:: Exercise inputs

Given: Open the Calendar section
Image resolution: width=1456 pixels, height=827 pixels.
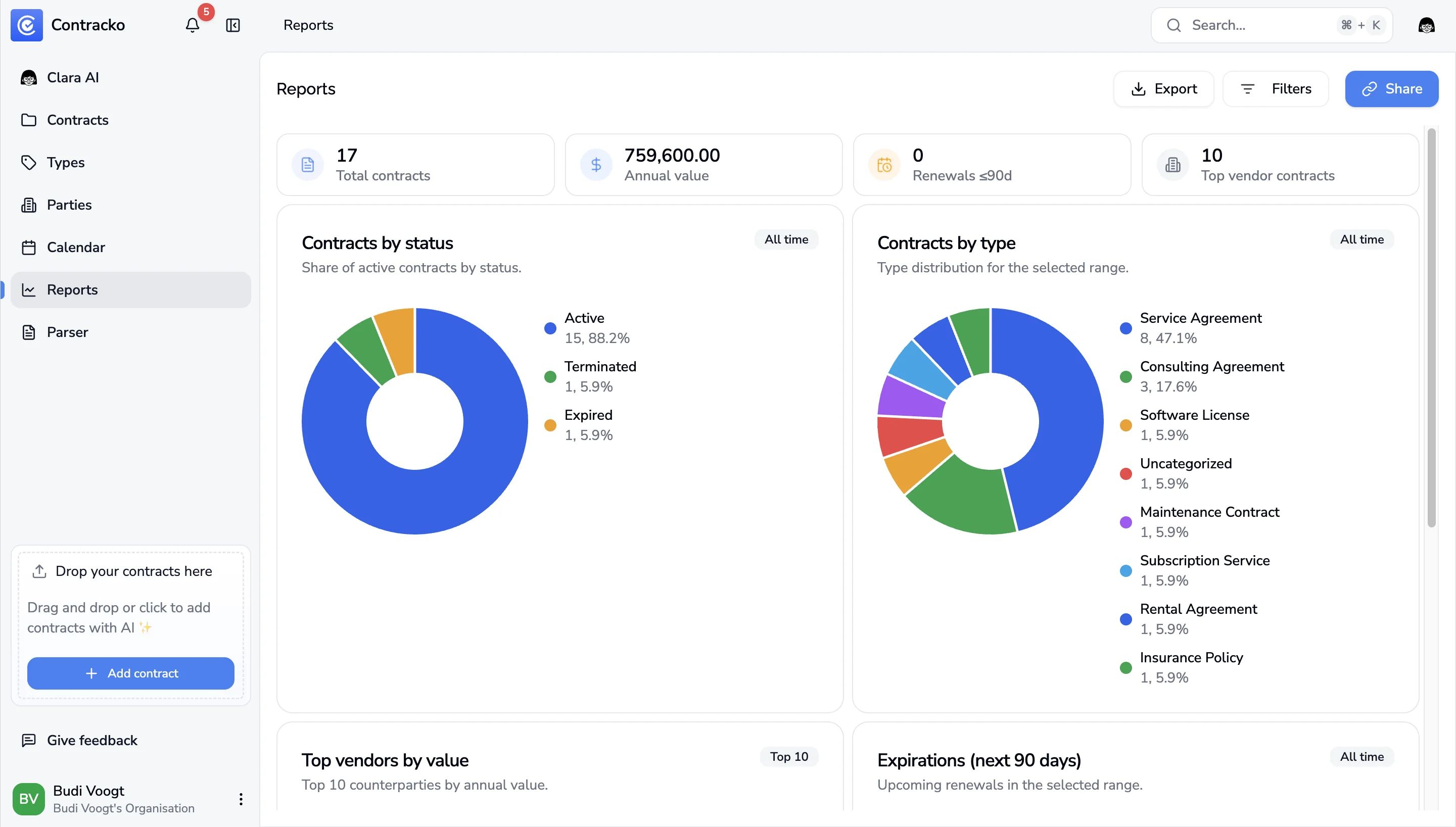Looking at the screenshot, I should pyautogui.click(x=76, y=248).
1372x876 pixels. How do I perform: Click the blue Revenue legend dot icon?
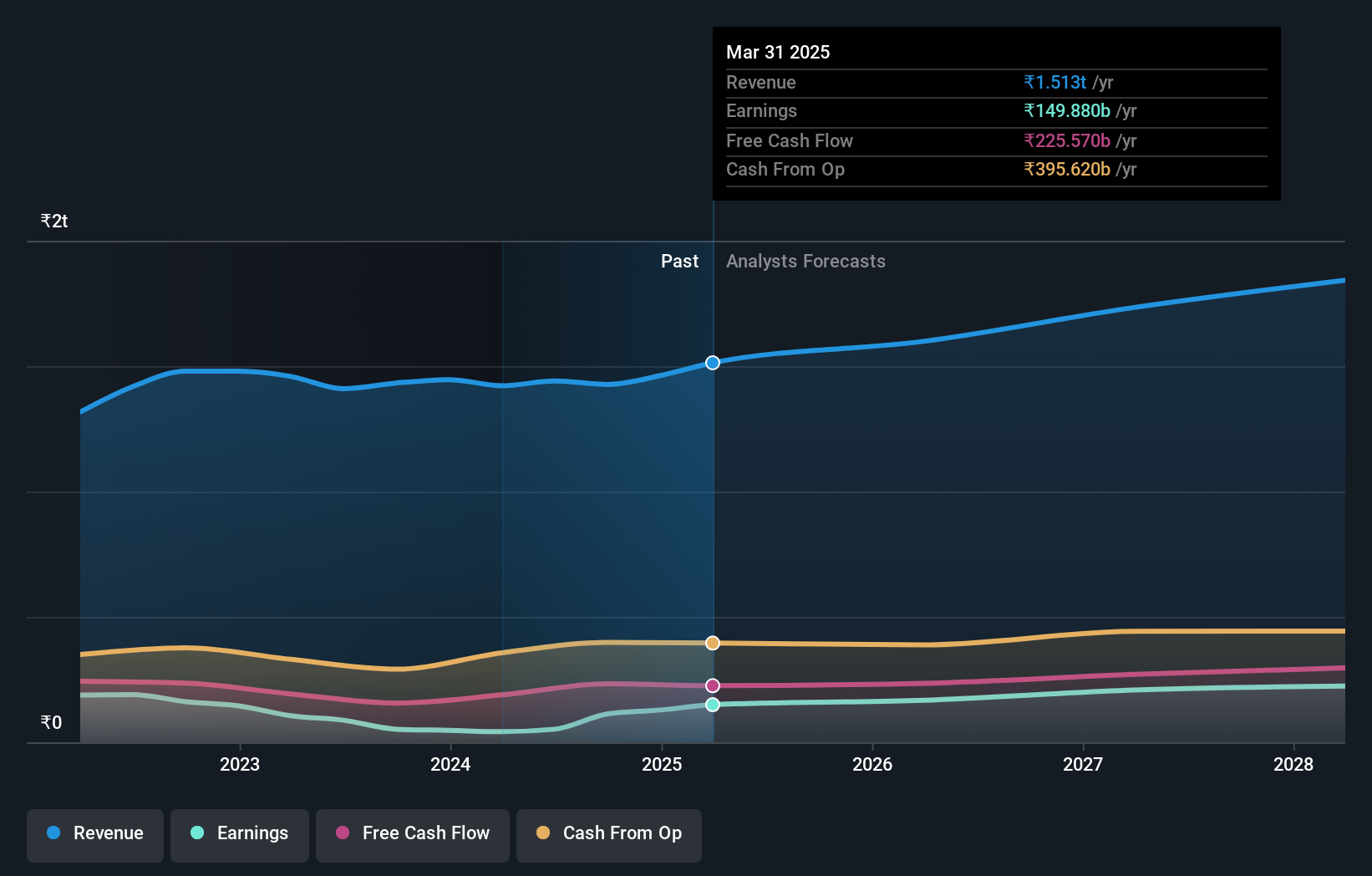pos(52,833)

::::

■ The problem ■
Transcribe all of the records above exactly; no image should appear in what you write.

■ Written solution ■
Given: Open the Calendar section
Image resolution: width=1456 pixels, height=827 pixels.
Looking at the screenshot, I should pyautogui.click(x=76, y=248).
1372x876 pixels. How do I perform: Click the blue Revenue legend dot icon?
pos(52,833)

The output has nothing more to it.